Securities and Exchange Commission of Pakistan (SECP) has directed all listed companies in the financial sector to change their external auditors every five years. According to the Listed Companies (Code of Corporate Governance) Regulations, 2017 issued by the SECP, no company shall appoint as external auditors, a firm of auditors, which has not been given a satisfactory rating under the Quality Control Review program of the Institute of Chartered Accountants of Pakistan and registered with Audit Oversight Board of Pakistan.
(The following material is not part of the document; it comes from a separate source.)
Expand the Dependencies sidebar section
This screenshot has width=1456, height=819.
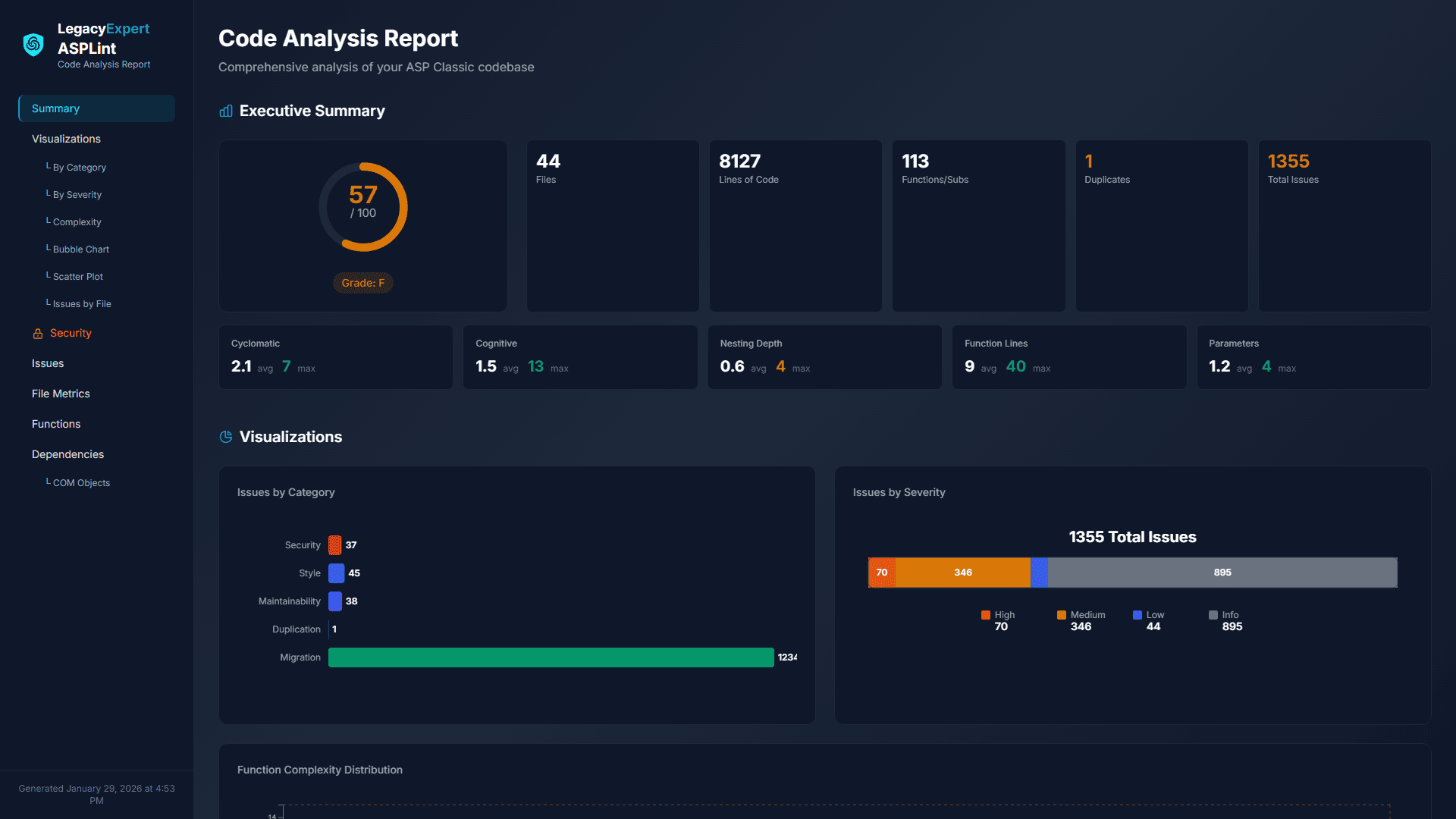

No company shall appoint as external auditors, a firm of auditors which or a partner of which is non-compliant with the International Federation of Accountants' Guidelines on Code of Ethics, as adopted by the Institute of Chartered Accountants of Pakistan. The Board of Directors of a company shall recommend appointment of external auditors for a year and his remuneration, as suggested by the audit committee. The recommendations of the audit committee for appointment of an auditor or otherwise shall be included in the Directors' Report. In case of a recommendation for appointment of an auditor other than the retiring auditor, the reasons for the same shall be included in the Directors' Report, the SECP said.
No company shall appoint its auditors to provide services in addition to audit except in accordance with these regulations and shall require the auditors to observe applicable International Federation of Accountants guidelines in this regard. The company shall ensure that the auditors do not perform management functions or make management decisions, responsibility for which remains with the board of directors and management of the company.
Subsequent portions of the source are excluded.